Plusieurs observations à propos de « Quelques heures de printemps »

 Marcela Gargiulo
Psychologue clinicienne, Institut de Myologie et Département de Génétique, Groupe hospitalier Pitié-Salpêtrière, AP-HP, AP-HP, MCU université Paris Descartes, Laboratoire de Psychologie Clinique et Psychopathologie

Alexandra Durr
Docteur en neurogénétique, Centre de référence,  département de génétique, Groupe hospitalier Pitié-Salpêtrière, AP-HP

Martine Frischmann
Psychologue clinicienne, ancienne psychologue conseil AFM)

Rebeca Majter
Psychanalyste, coordinatrice d’une association pour les personnes dépendantes et handicapées

Nous souhaiterions présenter quelques réflexions à propos du film de Stéphane Brizé.

Nous n’aimerions pas que certaines personnes fragilisées par la maladie puissent croire  que le suicide assisté est un moyen de libérer une parole ou constituer une issue possible pour régler ce qui n’a pas pu se faire tout au long d’une vie.

Le film met en évidence une relation mère-fils extrêmement complexe mais dont les sources profondes de la haine entre les personnages, la honte éprouvée, les conflits anciens toujours présents, ne sont pas suffisamment approfondies.
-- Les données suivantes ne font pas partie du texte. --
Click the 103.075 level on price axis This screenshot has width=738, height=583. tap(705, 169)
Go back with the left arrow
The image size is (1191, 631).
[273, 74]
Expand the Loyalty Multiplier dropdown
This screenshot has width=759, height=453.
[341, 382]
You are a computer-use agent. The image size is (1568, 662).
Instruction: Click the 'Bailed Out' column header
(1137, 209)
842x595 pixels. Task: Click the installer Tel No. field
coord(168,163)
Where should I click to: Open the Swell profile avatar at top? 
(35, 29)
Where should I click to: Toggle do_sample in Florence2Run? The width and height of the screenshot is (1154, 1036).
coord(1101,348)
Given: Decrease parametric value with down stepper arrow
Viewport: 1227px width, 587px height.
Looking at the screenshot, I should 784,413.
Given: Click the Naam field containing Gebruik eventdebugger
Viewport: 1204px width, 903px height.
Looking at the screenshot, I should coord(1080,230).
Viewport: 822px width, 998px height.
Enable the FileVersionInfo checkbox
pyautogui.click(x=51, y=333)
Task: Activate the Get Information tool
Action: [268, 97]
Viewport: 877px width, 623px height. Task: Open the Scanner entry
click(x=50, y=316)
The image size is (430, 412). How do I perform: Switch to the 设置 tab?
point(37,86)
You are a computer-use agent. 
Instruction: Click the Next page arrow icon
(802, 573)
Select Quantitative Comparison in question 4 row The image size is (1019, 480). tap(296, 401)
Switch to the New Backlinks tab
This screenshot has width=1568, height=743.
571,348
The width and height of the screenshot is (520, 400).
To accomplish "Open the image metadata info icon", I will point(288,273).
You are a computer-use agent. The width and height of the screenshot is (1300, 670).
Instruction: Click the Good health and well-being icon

En particulier,  tout ce qui conduit à une femme atteinte d’un cancer à se déterminer pour cette solution finale sans lutte ni débat intérieur.

 

La protagoniste (très bien interprétée), terrorisée par la vie et non par la mort,  n’a pas fait le choix du suicide assisté. Elle est condamnée à le faire par sa souffrance psychique dont même pas son médecin n’a pu prendre la mesure. Le médecin est, de notre point de vue,  dans une certaine forme de lâcheté, comme bien d’autres personnages du film qui ne se questionnent pas ni la questionnent sur son choix. Ils laissent « la chose » se faire dans une forme de passivité mélancolisante.

 

Cela devrait nous conduire à penser que certains processus psychiques  chez les sujets peuvent les amener à des résolutions irréversibles concernant leurs traitements, l’arrêt des traitements et de positionnements radicaux sur leur fin de vie  qui pourraient être modifiés lorsqu’un tiers intervient et s’engage dans la relation.
Notre expérience quotidienne auprès des patients nous apprend beaucoup sur la composante narrative de toute décision. Il est de notre responsabilité non seulement de soutenir le choix du patient mais surtout de lui apporter l’aide nécessaire lorsque son état psychologique le contraint à prendre une décision fondée sur une souffrance psychique qui n’a pas pu trouver l’accueil nécessaire à une reformulation.

 

2 comments to Plusieurs observations à propos de « Quelques heures de printemps »

  • BOUCHER

    J’ai vu le film qui pose, selon mes perception et compréhension, avec beaucoup de pudeur et sans parti pris, le sujet du droit à décider de la façon de quitter la vie.
    Je constate à quel point ceux et celles que cela dérange vont toujours chercher toutes sortes de problématiques qui seraient à l’origine du choix de mettre un terme à sa vie de façon délibérée et assumée.
    Quand, ces mêmes personnes, médecins, psychologues et autres « notables », oui, quand se poseront-ils la question de la violence faite aux bébés pour lesquels, en grande proportion, l’on décide de l’heure de sa venue au monde pour le simple confort des parents et des médecins : naissance aux jours et heures ouvrables…
    Cela ne vous pose aucun problème en début de vie lors même que le bébé n’a pas son mot à dire mais en souffre peut-être énormément.
    Alors, pourquoi empécher, culpabiliser une personne adulte, mature, qui, en conscience, certes plus ou moins éclairée, décide de ses jour et heure pour tirer sa révérence parce que lassitude, parce que maladie, douleurs physiques et psychiques si dégradation corporelle, parce que solitude…
    Je trouve malhonête, malvenu que tous ces messieurs et dames bien-pensants, mais surtout pensant à la place des autres, ne se préoccupent du bien-fondé de la fin de vie volontaire qu’au moment de la fin de vie des humains.
    Que n’ont-ils réfléchi et favorisé plus tôt une société conviviale, une société du partage, une société du côtoiement entre générations, une société de l’Etre et non de l’avoir !!!
    Sans parler des églises qui s’octroient le droit de dicter la conduite des non-croyants au nom de je ne sais quel respect de la vie.
    Au lieu de vous préoccuper trop arbitrairement de la façon dont quelques un(e)s veulent décider de leur fin de vie, dépéchez-vous de vous préoccuper de la qualité de vie de la majorité de la population de la naissance au « grand-âge. Cela vous octroierait quelque droit à influencer notre réflexion.